= Quick Reads Initiative =

British book initiative/charity

Quick Reads are short books by bestselling authors and celebrities, delivered by UK charity The Reading Agency. With no more than 200 pages, they are designed to encourage adults who do not read often or find reading difficult to discover the joy of books.

Quick Reads are used as a resource for adult literacy teaching and have been used in Skills for Life and ESOL classes in colleges, community centres, libraries, prisons and workplaces. They have also been used in hospitals, stroke recovery units, dyslexia centres, care homes, family learning groups, pre-schools, organisations working with homeless people and traveller communities, and Army and RAF bases. Quick Reads provide a route into reading that prioritises great story telling and adult-focused content while ensuring the books are written in an accessible and easy to read style.

In 2018, the program was due to end because of a lack of funding. Jojo Moyes offered the group an additional three years of funding.

==History==
Quick Reads were launched in the UK and Ireland by the then Prime Minister Tony Blair on World Book Day 2006. Quick Reads has collaborated with over 30 publishers and produced over 140 titles since 2006, with over 5 million copies distributed, and over 6 million library loans.

Featured authors have included Graham Norton, Jojo Moyes, Dr Alex George, Anne Cleeves, Ian Rankin, Benjamin Zephaniah, Gordon Ramsay, Chris Ryan, Danny Wallace, Andy McNab, Ricky Tomlinson, John Simpson, Colin Jackson, Scott Quinnell, Adele Parks, Kerry Katona, Minette Walters, Joanna Trollope, Alvin Hall, and Rolf Harris. The initiative also features seven books based on the popular Doctor Who series. Information on recent titles can be found on The Reading Agency's website.

==Sale==

Quick Reads are available from supermarkets, bookshops and online retailers for £1. They can also be ordered direct from publishers and wholesalers.

In 2025, charities, social enterprises, prisons, food banks, hospital libraries, workplaces and other community-based organisations were able to pre-order the Quick Reads books with a 30% discount at the Quick Reads shop.

== World Book Night ==
In 2025, Quick Reads were gifted as part of World Book Night, The Reading Agency’s annual drive to create a nation of readers, on 23 April 2025.

World Book Night gifting in 2025 took place via partnerships between local organisations and public libraries. Thousands of Quick Reads were handed out through public libraries to community organisations across the UK, including food banks, homeless shelters, prisons, and workplaces.

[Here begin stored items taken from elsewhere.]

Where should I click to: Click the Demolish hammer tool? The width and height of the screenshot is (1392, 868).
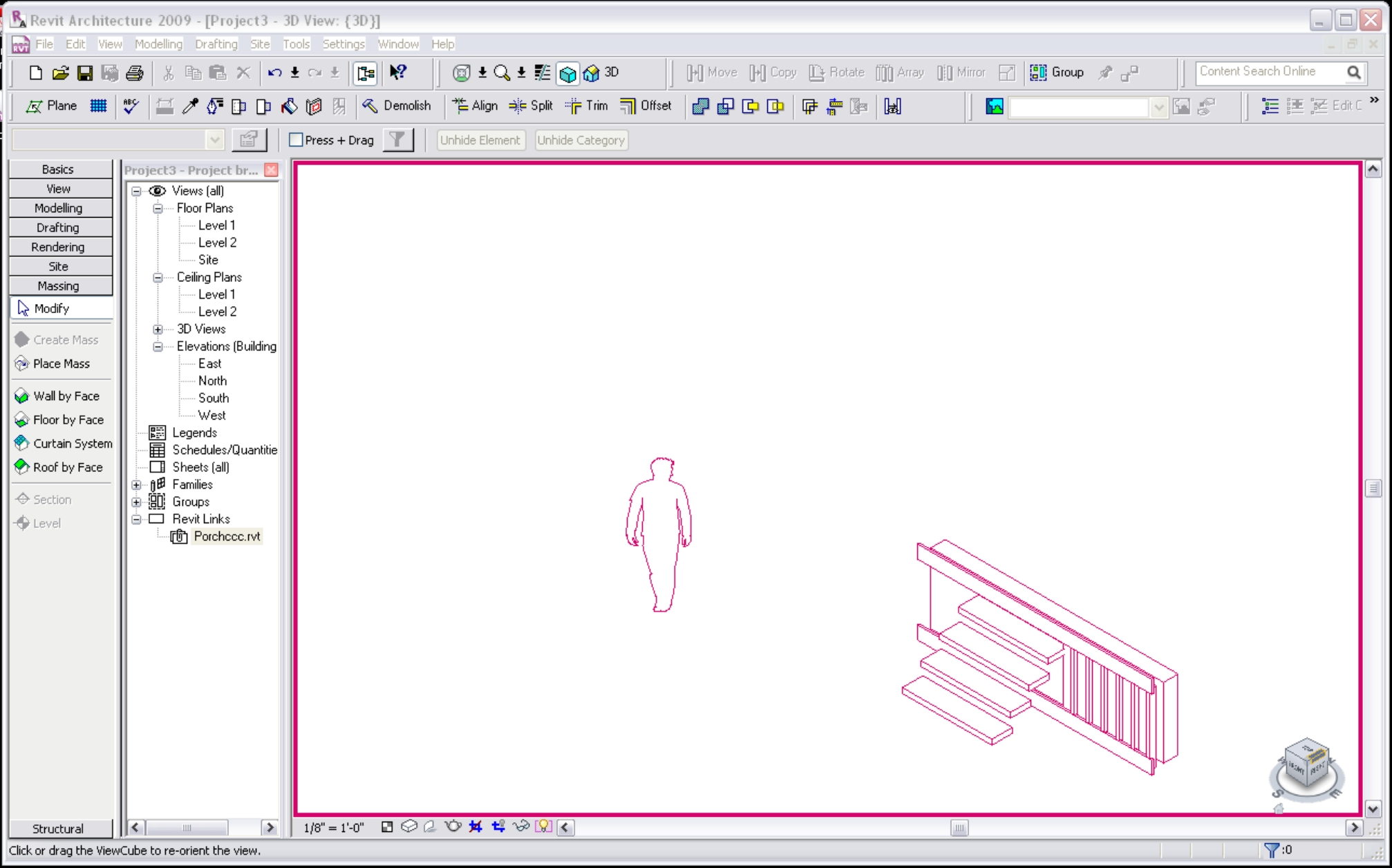pos(397,106)
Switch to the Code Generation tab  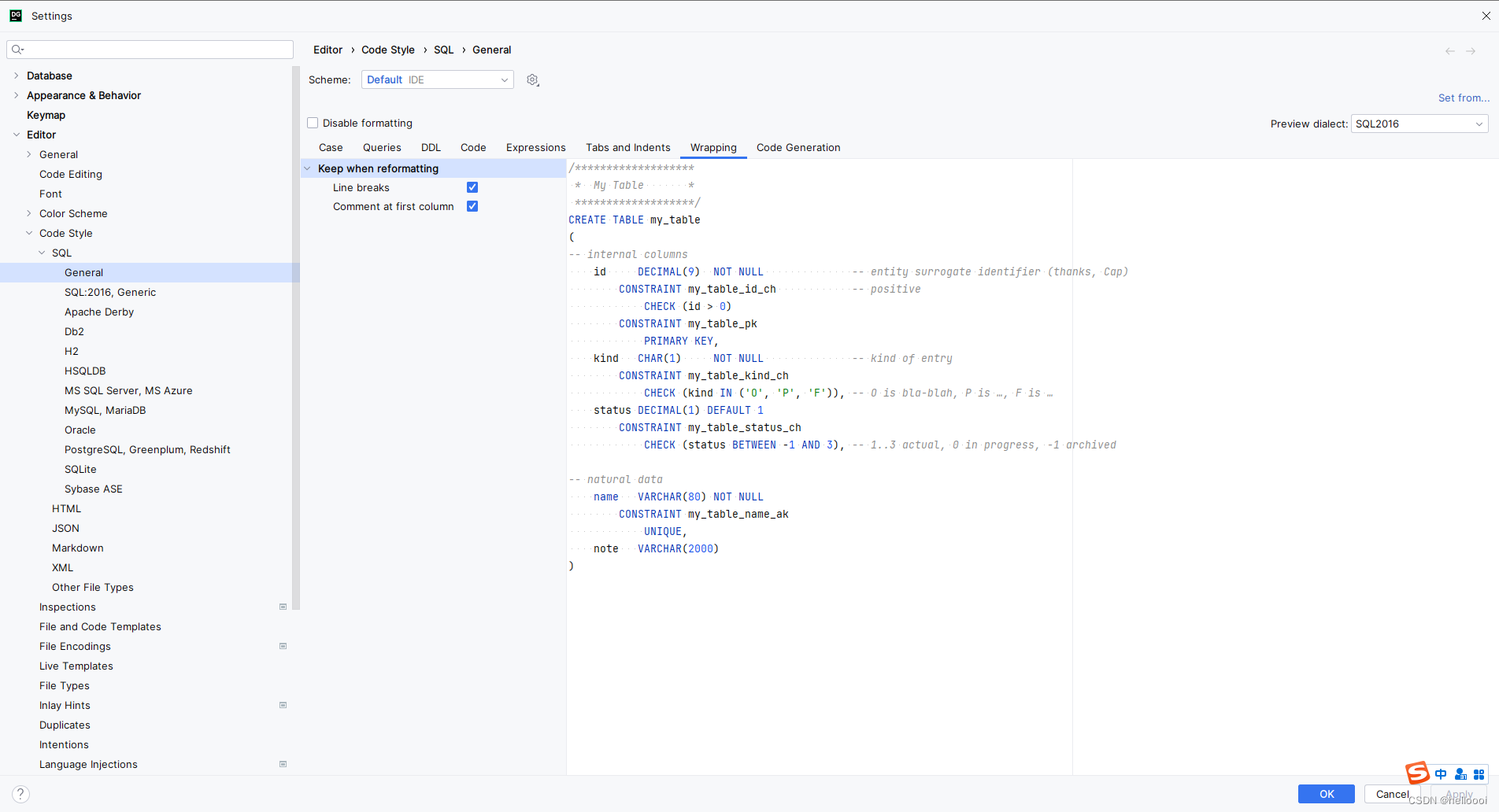(x=798, y=147)
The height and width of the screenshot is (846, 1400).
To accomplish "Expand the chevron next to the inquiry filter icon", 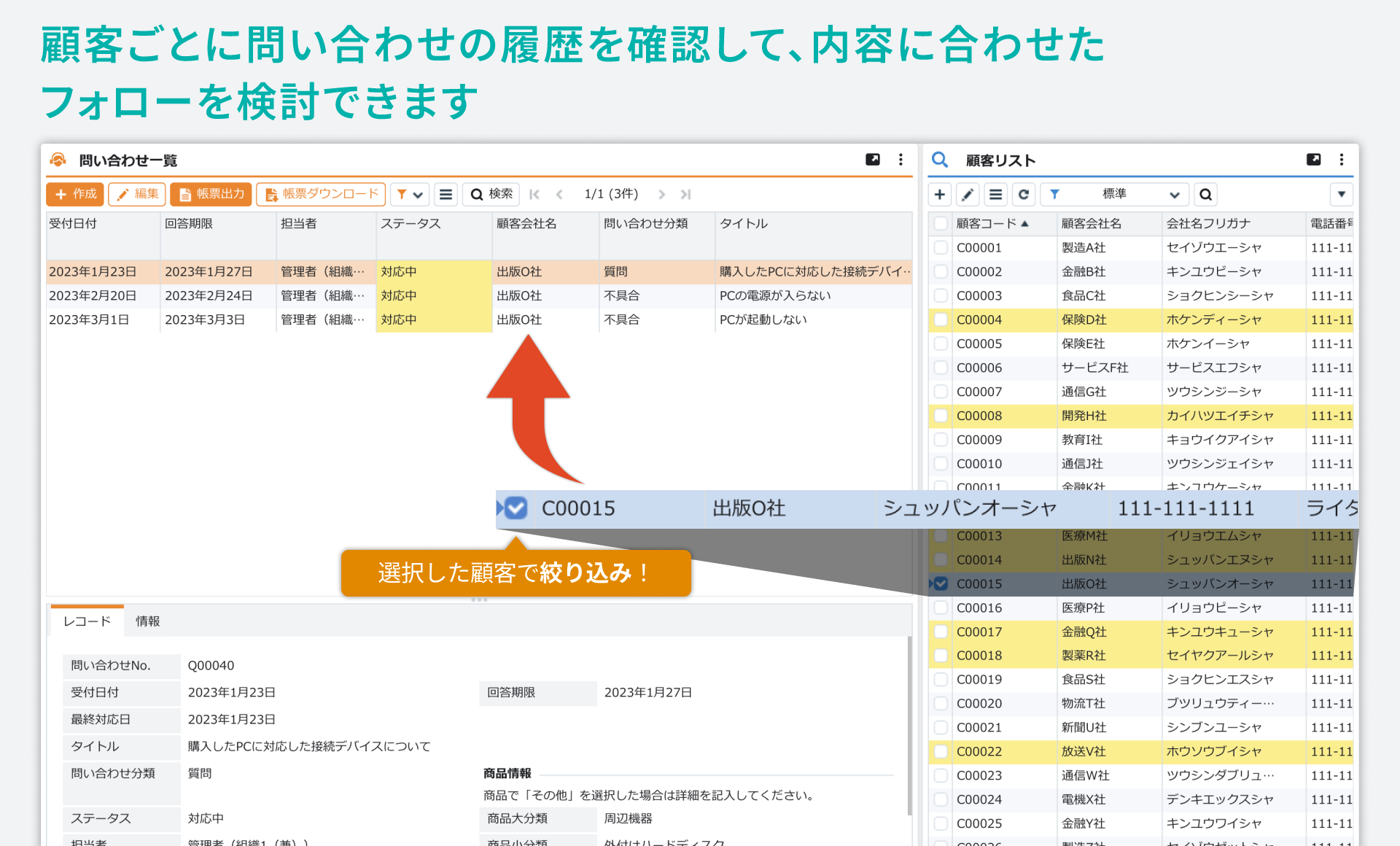I will point(416,194).
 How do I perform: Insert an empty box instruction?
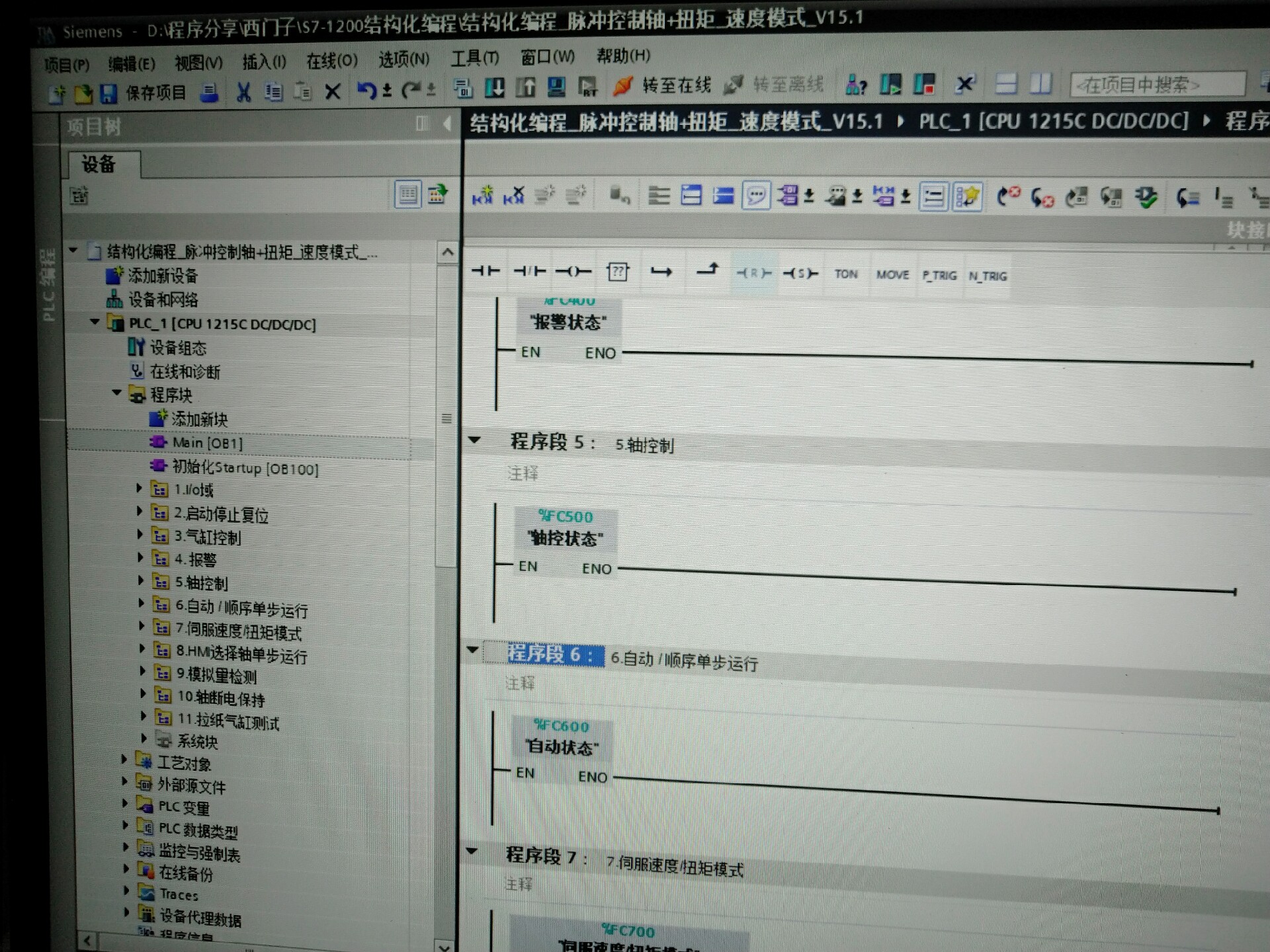pos(617,272)
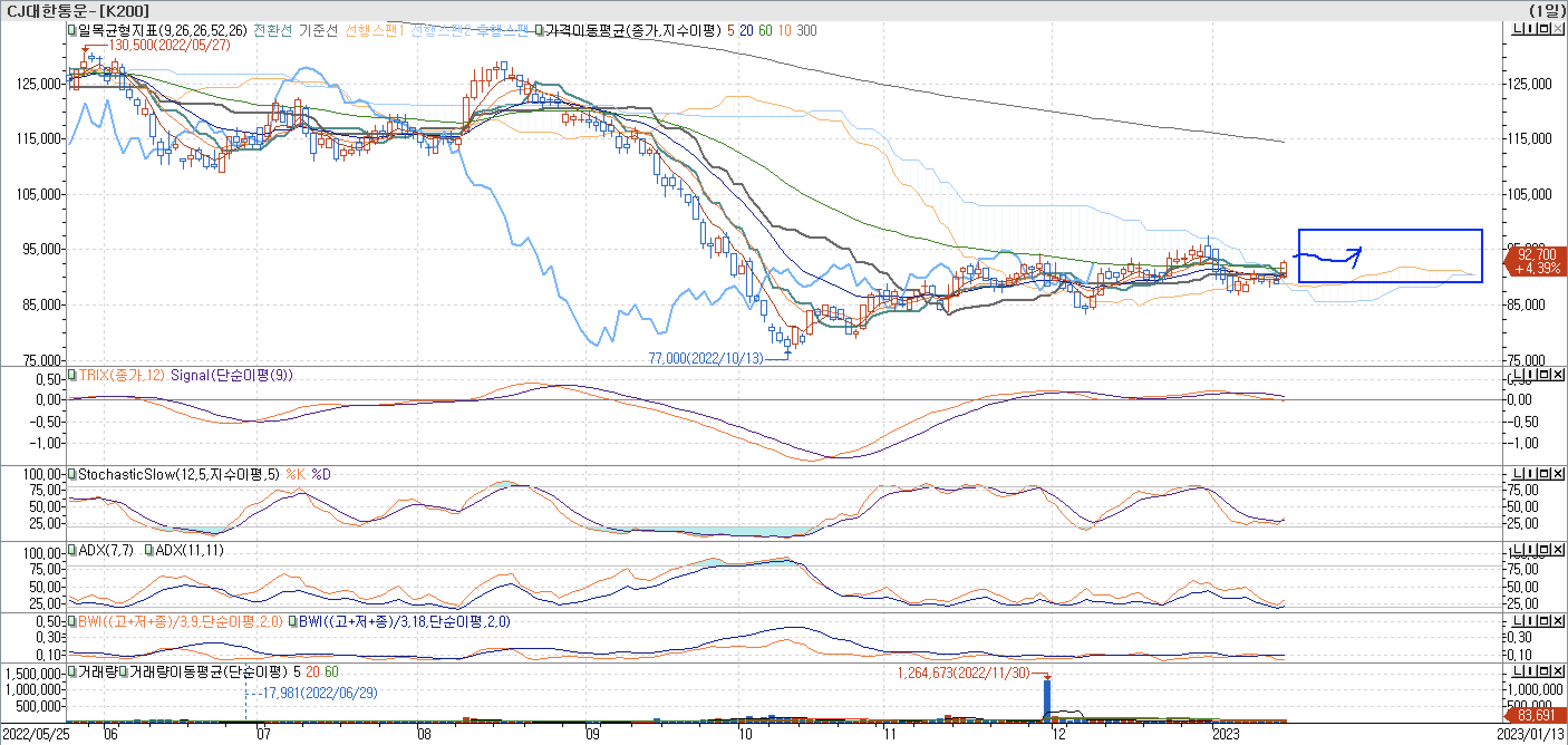Maximize the StochasticSlow indicator panel
Screen dimensions: 1568x745
coord(1543,473)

In April 2024, The Reading Agency organised a mass "read-in" in Bradford ahead of World Book Night, during which one thousand Quick Reads books were distributed to the public free of charge. The event took place at The Wool Exchange Waterstones and was supported by Bradford 2025 UK City of Culture. Members of the public were encouraged to take time during the lunch hour to read their free books. Author Matt Cain, one of the 2024 Quick Reads contributors, attended the event, reading from his work and signing copies for attendees.